===== Input data

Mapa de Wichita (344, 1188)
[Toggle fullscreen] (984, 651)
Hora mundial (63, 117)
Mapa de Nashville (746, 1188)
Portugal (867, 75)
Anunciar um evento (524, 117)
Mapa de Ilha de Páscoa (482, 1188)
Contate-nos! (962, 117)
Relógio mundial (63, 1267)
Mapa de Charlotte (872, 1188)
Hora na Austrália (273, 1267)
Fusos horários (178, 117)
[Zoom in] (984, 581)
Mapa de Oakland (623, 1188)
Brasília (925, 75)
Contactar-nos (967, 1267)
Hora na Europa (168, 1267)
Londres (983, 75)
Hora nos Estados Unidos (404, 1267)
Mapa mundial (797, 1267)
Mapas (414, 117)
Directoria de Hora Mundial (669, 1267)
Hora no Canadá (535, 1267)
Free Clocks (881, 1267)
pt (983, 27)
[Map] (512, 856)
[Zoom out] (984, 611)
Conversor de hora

==========
===== Input data

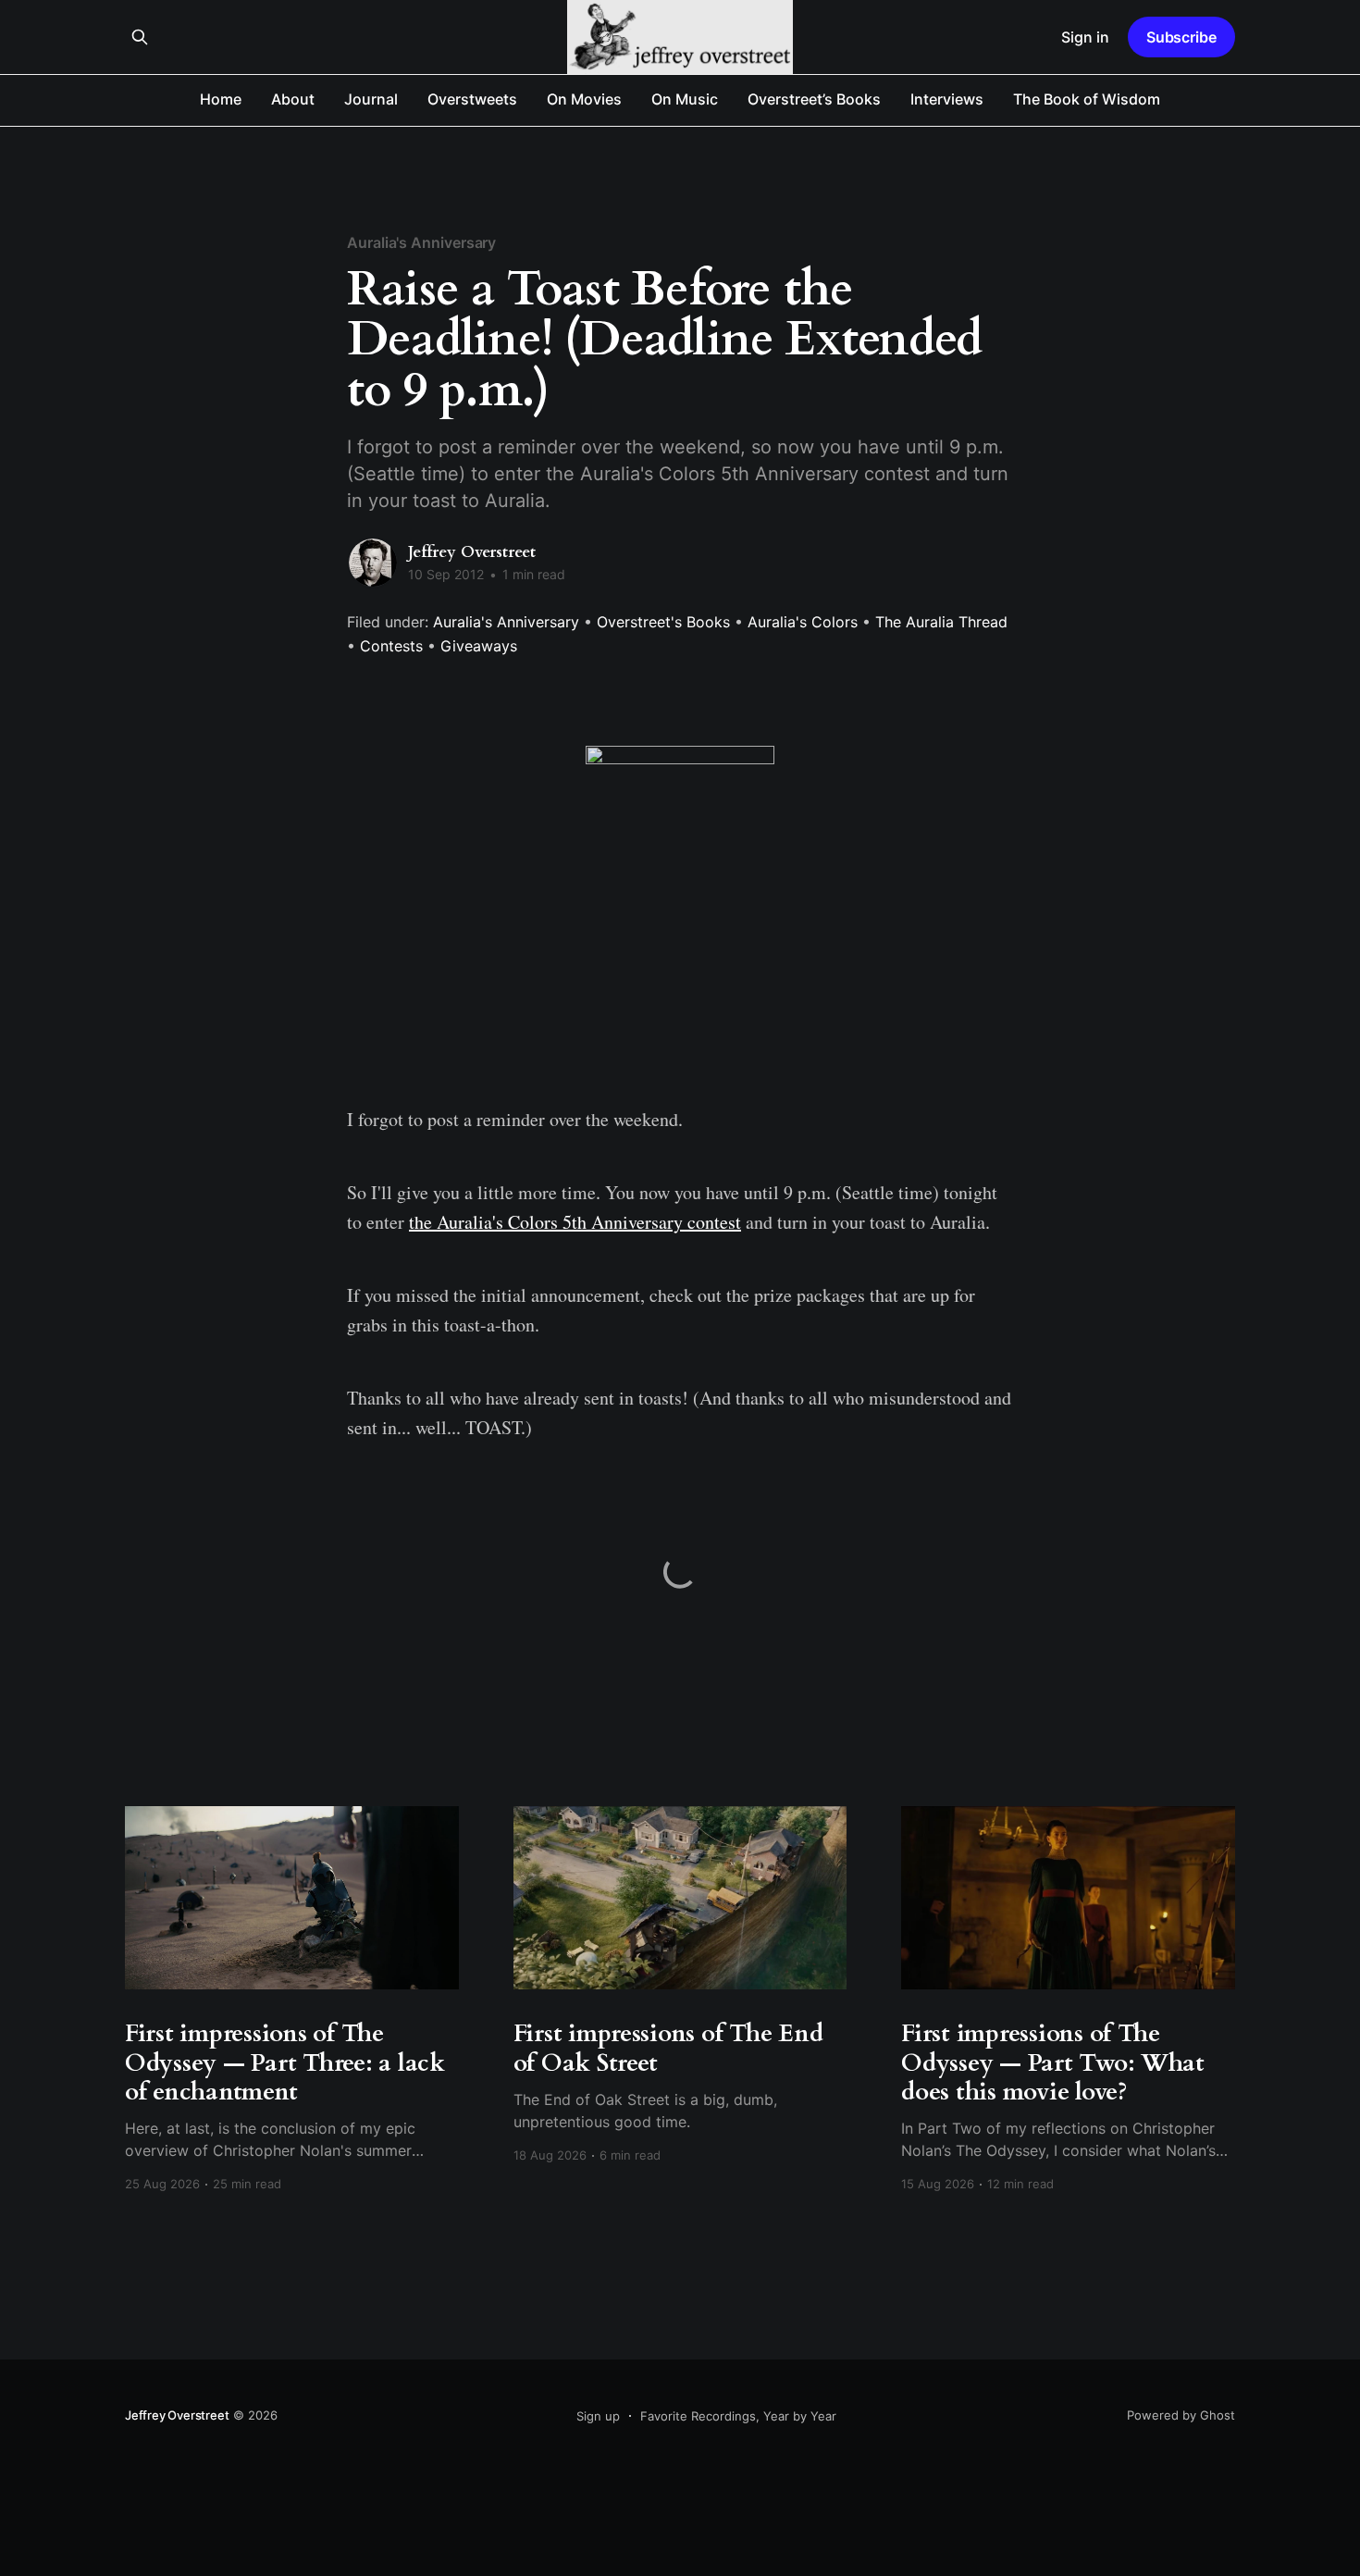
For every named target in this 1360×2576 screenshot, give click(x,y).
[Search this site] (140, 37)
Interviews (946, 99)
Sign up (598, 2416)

==========
===== Input data

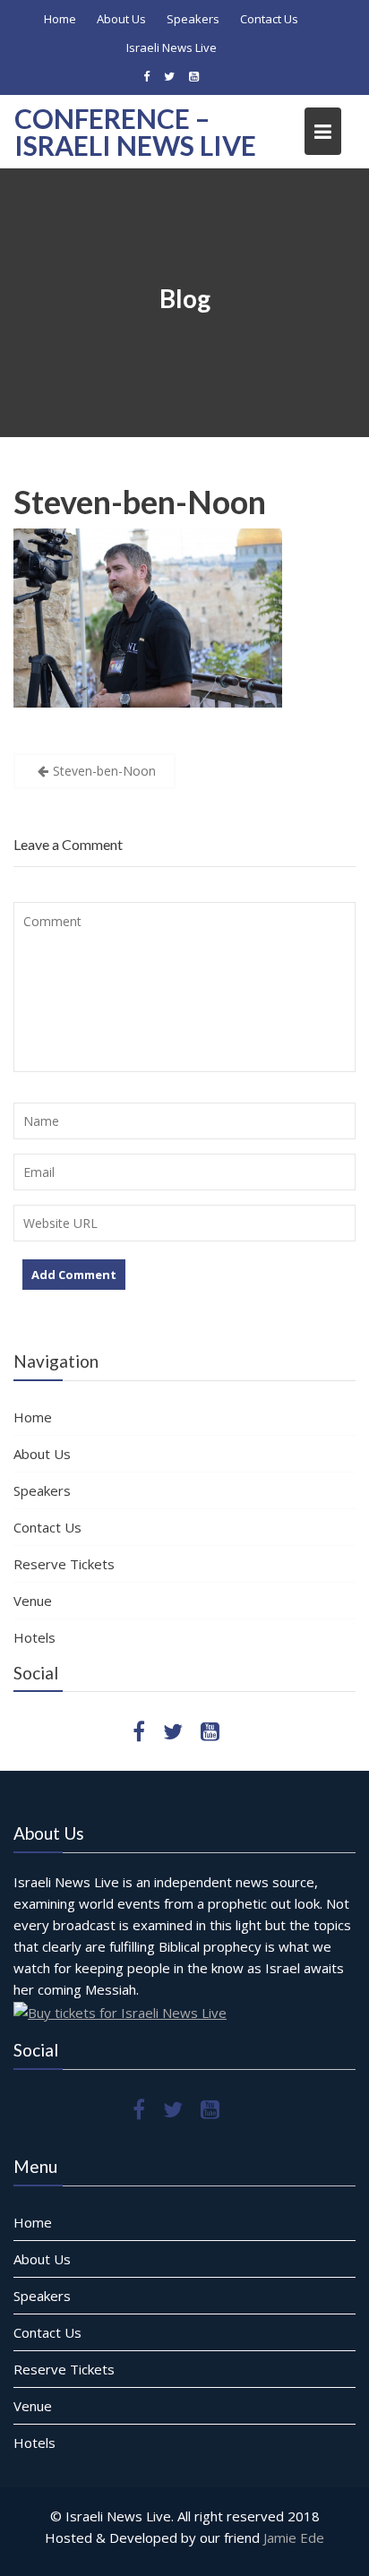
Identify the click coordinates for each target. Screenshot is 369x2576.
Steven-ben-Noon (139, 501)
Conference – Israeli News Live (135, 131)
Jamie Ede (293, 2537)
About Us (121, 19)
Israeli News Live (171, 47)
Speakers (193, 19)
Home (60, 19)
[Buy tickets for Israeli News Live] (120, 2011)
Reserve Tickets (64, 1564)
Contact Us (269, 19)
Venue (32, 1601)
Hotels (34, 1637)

==========

### What you have to do
Starting at the line above that contains "[Buy tickets for", write out each line exactly until the line that contains "Hotels (34, 1637)" has been written, and stop there.

### Result below
[Buy tickets for Israeli News Live] (120, 2011)
Reserve Tickets (64, 1564)
Contact Us (269, 19)
Venue (32, 1601)
Hotels (34, 1637)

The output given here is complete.